_Available data_

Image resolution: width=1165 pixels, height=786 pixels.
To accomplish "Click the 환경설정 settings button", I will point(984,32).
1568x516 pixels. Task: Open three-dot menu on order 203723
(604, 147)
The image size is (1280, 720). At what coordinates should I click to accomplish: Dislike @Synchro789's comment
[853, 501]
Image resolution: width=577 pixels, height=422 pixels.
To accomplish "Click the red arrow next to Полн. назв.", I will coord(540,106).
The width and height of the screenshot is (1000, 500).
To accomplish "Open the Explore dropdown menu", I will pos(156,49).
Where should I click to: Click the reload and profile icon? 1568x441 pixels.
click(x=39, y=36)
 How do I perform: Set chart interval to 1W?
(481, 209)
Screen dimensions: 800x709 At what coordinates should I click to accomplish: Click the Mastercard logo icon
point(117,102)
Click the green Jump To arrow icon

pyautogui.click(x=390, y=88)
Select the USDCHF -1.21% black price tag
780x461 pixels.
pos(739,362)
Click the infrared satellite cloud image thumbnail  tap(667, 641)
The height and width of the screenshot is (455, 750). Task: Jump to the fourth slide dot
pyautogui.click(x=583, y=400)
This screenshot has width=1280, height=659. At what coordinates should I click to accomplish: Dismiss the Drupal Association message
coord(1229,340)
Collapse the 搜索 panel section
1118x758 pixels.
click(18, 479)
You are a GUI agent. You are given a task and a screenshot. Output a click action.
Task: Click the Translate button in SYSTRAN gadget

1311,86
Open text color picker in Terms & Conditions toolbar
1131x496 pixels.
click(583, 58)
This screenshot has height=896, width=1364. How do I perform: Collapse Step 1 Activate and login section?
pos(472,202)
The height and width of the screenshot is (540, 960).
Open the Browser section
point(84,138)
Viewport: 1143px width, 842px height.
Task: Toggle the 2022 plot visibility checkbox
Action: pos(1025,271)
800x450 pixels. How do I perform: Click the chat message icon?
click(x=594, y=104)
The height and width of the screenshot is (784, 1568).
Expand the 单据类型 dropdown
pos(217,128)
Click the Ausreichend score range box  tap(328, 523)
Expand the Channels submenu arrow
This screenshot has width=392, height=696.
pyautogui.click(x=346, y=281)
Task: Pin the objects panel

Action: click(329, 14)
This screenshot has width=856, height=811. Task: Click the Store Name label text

_What is expected_
An exact copy of every record is needed.

_Your response_
Image resolution: width=1165 pixels, height=786 pixels.
To accomplish "Click the 환경설정 settings button", I will point(984,32).
1568x516 pixels. Task: Open three-dot menu on order 203723
(604, 147)
The image size is (1280, 720). At what coordinates should I click to accomplish: Dislike @Synchro789's comment
[853, 501]
Image resolution: width=577 pixels, height=422 pixels.
To accomplish "Click the red arrow next to Полн. назв.", I will coord(540,106).
The width and height of the screenshot is (1000, 500).
To accomplish "Open the Explore dropdown menu", I will pos(156,49).
Where should I click to: Click the reload and profile icon? 1568x441 pixels.
click(x=39, y=36)
 How do I perform: Set chart interval to 1W?
(481, 209)
Screen dimensions: 800x709 At what coordinates should I click to accomplish: Click the Mastercard logo icon
point(117,102)
Click the green Jump To arrow icon

pyautogui.click(x=390, y=88)
Select the USDCHF -1.21% black price tag
780x461 pixels.
pos(739,362)
Click the infrared satellite cloud image thumbnail  tap(667, 641)
The height and width of the screenshot is (455, 750). Task: Jump to the fourth slide dot
pyautogui.click(x=583, y=400)
This screenshot has width=1280, height=659. At what coordinates should I click to accomplish: Dismiss the Drupal Association message
coord(1229,340)
Collapse the 搜索 panel section
1118x758 pixels.
click(18, 479)
You are a GUI agent. You are given a task and a screenshot. Output a click action.
Task: Click the Translate button in SYSTRAN gadget

1311,86
Open text color picker in Terms & Conditions toolbar
1131x496 pixels.
click(583, 58)
This screenshot has height=896, width=1364. How do I perform: Collapse Step 1 Activate and login section?
pos(472,202)
The height and width of the screenshot is (540, 960).
Open the Browser section
point(84,138)
Viewport: 1143px width, 842px height.
Task: Toggle the 2022 plot visibility checkbox
Action: pos(1025,271)
800x450 pixels. How do I perform: Click the chat message icon?
click(x=594, y=104)
The height and width of the screenshot is (784, 1568).
Expand the 单据类型 dropdown
pos(217,128)
Click the Ausreichend score range box  tap(328, 523)
Expand the Channels submenu arrow
This screenshot has width=392, height=696.
pyautogui.click(x=346, y=281)
Task: Pin the objects panel

Action: click(329, 14)
This screenshot has width=856, height=811. Task: Click the Store Name label text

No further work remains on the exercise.